=== Texte affiché ===

--------------------------------

Numéro 3 - Mars 2023

Bulletin des arrêts des chambres civiles

Bulletin des arrêts des chambres civiles

Numéro 3 - Mars 2023

CONFLIT DE JURIDICTIONS

1re Civ., 22 mars 2023, n° 21-25.336, (B), FRH

Rejet

Effets internationaux des jugements – Exequatur – Effets – Etendue – Limites – Cas – Suspension de l'exécution provisoire de la décision étrangère

Faits et procédure

1. Selon l'arrêt attaqué (Paris, 19 octobre 2021), par décision du 2 mars 2010, assortie de l'exécution provisoire, le tribunal de Bologne a condamné la société Bank Tejarat Iran (BankTejarat) à payer à la faillite de la société Italricambi, prise en la personne de son syndic, M. [W], la somme de 1 885 816,34 euros.

2. Le 18 mars 2010, le greffier en chef du tribunal de grande instance de Paris a délivré une déclaration constatant la force exécutoire de cette décision sur le fondement des articles 38 et suivants du règlement (CE) n° 44/2001 du Conseil du 22 décembre 2000 concernant la compétence judiciaire, la reconnaissance et l'exécution des décisions en matière civile et commerciale (règlement Bruxelles I).

3. Le 3 mars 2011, le recours contre cette déclaration a été rejeté par un arrêt de la cour d'appel de Paris.

4. Le 25 mars 2010, la société Italricambi a fait procéder à des saisies conservatoires à l'encontre de la succursale parisienne de la Bank Tejarat, dont, le 30 mars 2011, elle a sollicité la conversion en saisie-attribution.

--------------------------------

=== Tâches à faire ===
1 - D'après l'extrait du bulletin, combien le tribunal de Bologne a-t-il condamné la Bank Tejarat à payer ?
2 - Selon l'extrait du bulletin, qu'a fait le greffier en chef le 18 mars 2010, et sur quelle base ?

=== Partie des données ===
--------------------------------

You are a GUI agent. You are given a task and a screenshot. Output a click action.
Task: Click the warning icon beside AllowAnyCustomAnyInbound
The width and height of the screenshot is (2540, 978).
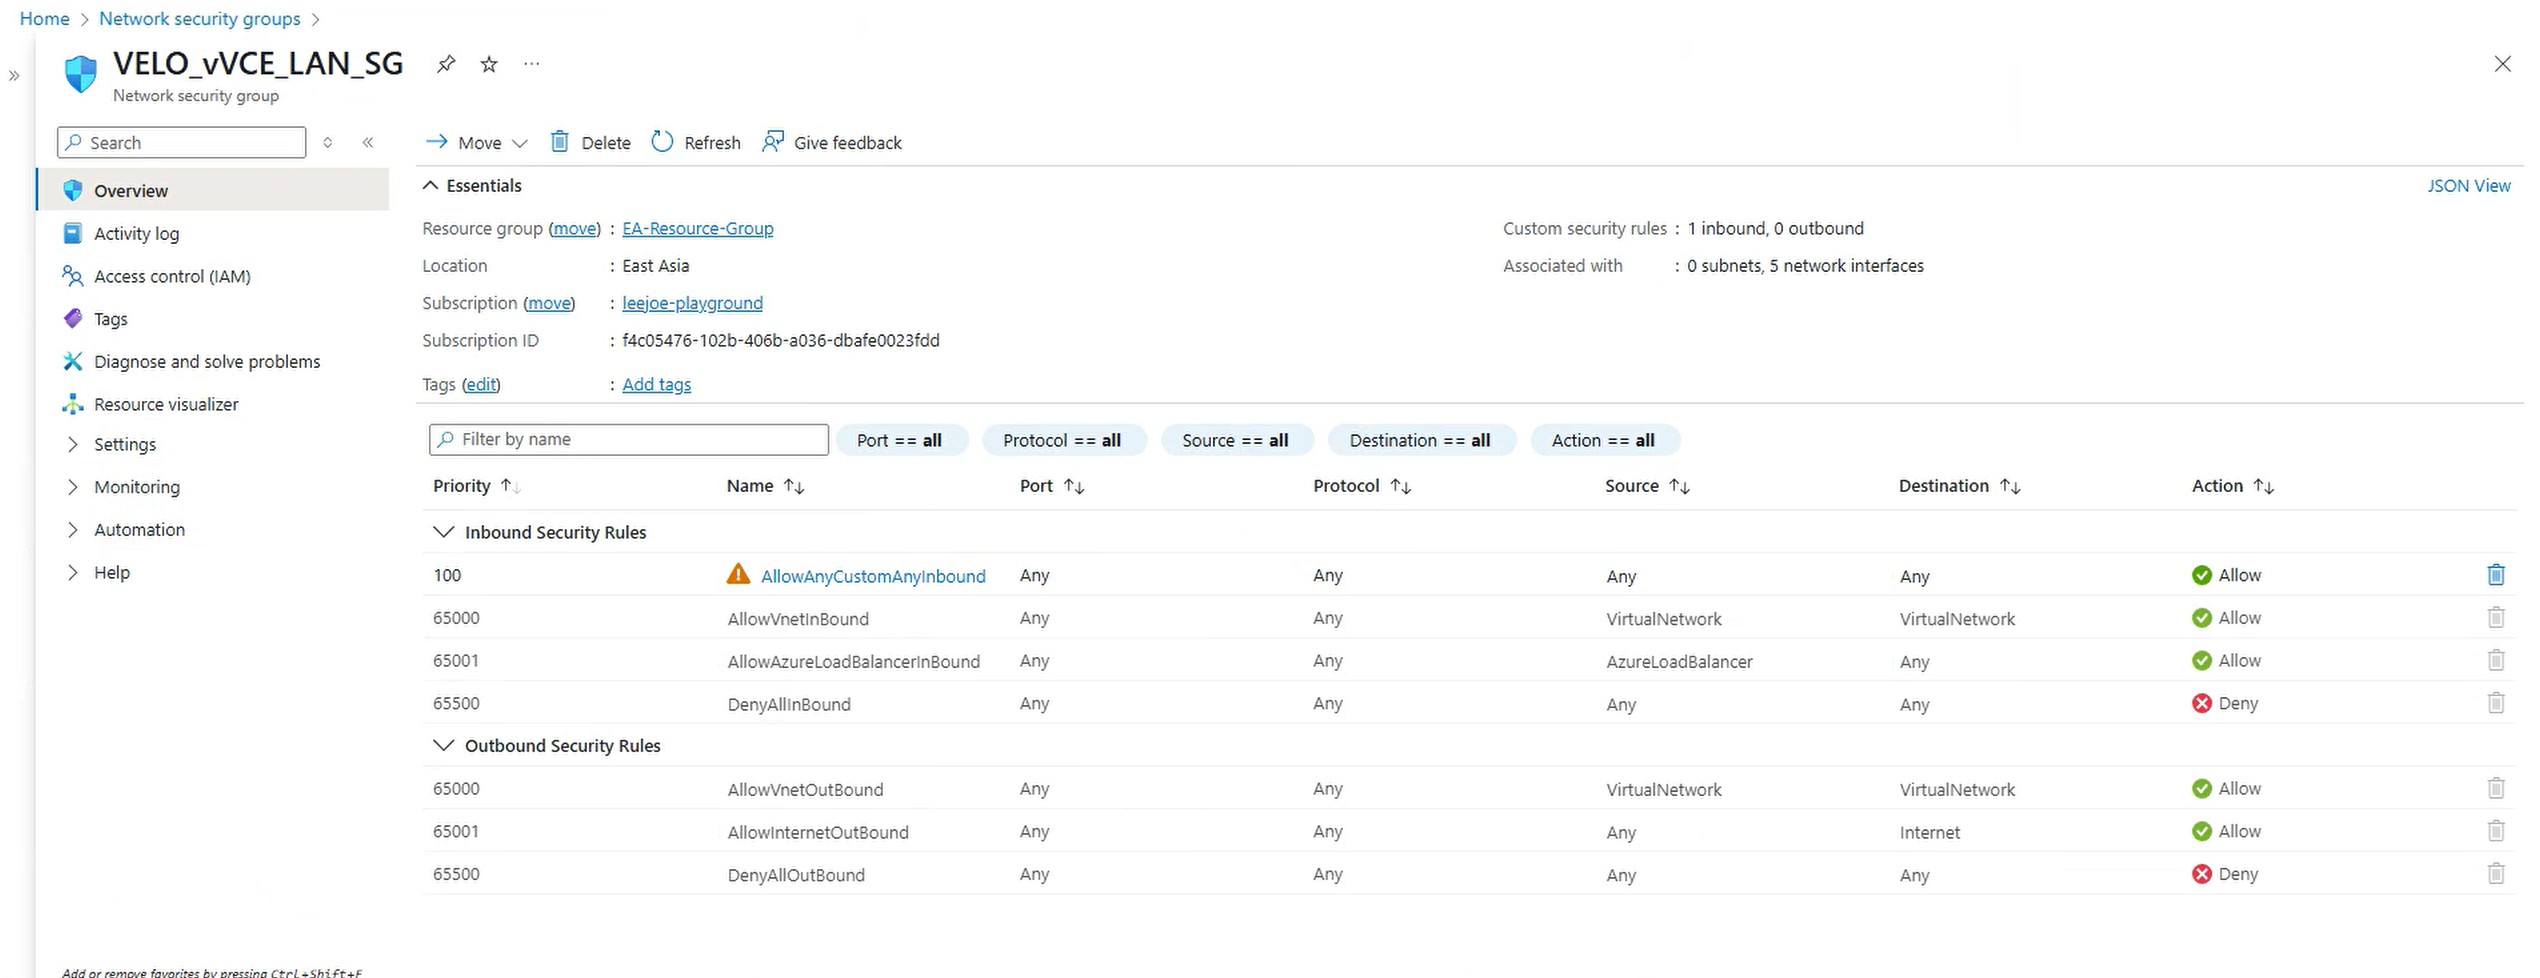[738, 575]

--------------------------------

=== Réponses aux tâches ===
1 - La somme de 1 885 816,34 euros.

2 - Il a délivré une déclaration constatant la force exécutoire de la décision du tribunal de Bologne. Il s'est appuyé sur les articles 38 et suivants du règlement (CE) n° 44/2001, appelé règlement Bruxelles I.